Gather 150,000 into a public place. Let many of them get drunk. Have maybe 300 cops on hand. The result was predictable mayhem, followed by an orgy of blame-shifting.

A little over a week after the unsettling Stanley Cup riot in Vancouver, people around the city are still struggling to understand what happened. It's not an edifying story.

Amid all the allegations there is at least one striking miscalculation. Really, if the city, the Canadian Broadcasting Corporation and the police are going to set up an event where 150,000 people, many of them drunk, are gathered in one place with nothing to do after a game ends, they ought to be able to protect innocent people and adjacent property. Boston had 1,000 police on hand for its parade, compared to Vancouver’s 300-or-so. (More about the police response below.)

Here are the basic facts. Immediately following the Vancouver Canucks’ 4-0 loss in the seventh game of the Stanley Cup hockey finals, the estimated 150,000 fans congregated to watch the game on city-sponsored big screens downtown boiled over. They overturned and burned cars; they smashed store windows along Georgia Street; they grabbed Coach handbags and cool cameras off the shelf; employees cowered for hours in protected rooms at the back of the stores. In all, 117 people were arrested, 150 injured, including nine police officers, and uncountable numbers of people were photographed.

Vancouverites have twisted themselves up into enough rationalization positions to start a new school of post-riot psycho-yoga. Blame has been spread wider and faster than a Youtube posting. “Lock up the goons and whip some sense into them,” is one prevailing sentiment. (The records from the arrests at the 2010 Olympics suggest that few if any will do any jail time.) The Georgia Straight newspaper published an article by a psychologist saying this was totally normal predictable behavior based on the way the brain is wired to respond in crowd situations — “Evolution made me do it.”

Excerpt from a data file
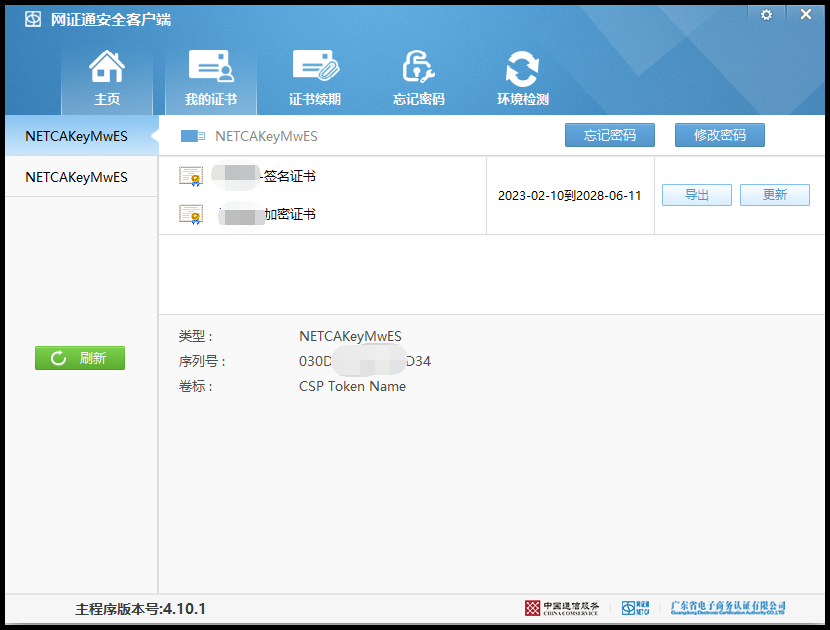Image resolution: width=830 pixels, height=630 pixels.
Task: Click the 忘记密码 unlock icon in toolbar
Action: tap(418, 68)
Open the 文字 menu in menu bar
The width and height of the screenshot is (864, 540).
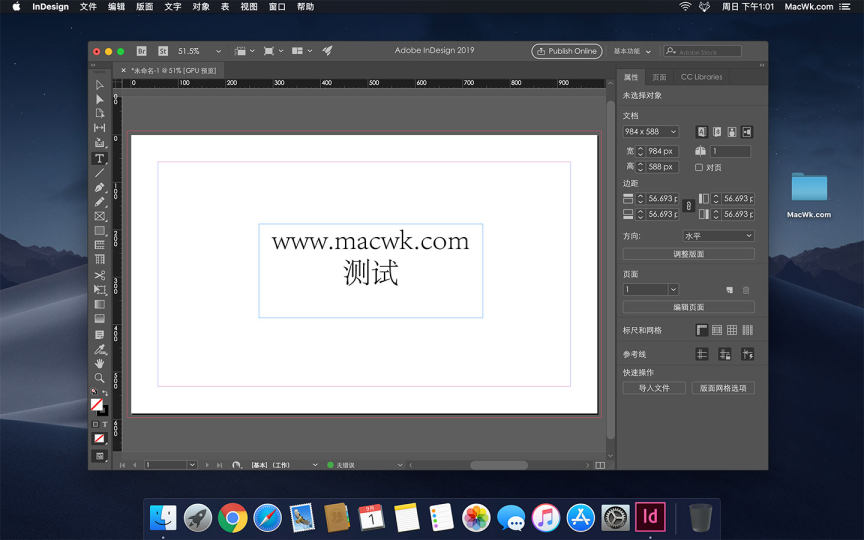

PROBLEM SET >>
(1) How would you render this sentence from the riot article in Spanish: "Boston had 1,000 police on hand for its parade, compared to Vancouver’s 300-or-so."
(2) Can you repeat word for word the part of the riot article starting at "A little over" and ending at "an edifying story."?

TASK SOLUTIONS >>
(1) Boston tuvo 1.000 policías disponibles para su desfile, frente a los aproximadamente 300 de Vancouver.

(2)
A little over a week after the unsettling Stanley Cup riot in Vancouver, people around the city are still struggling to understand what happened. It's not an edifying story.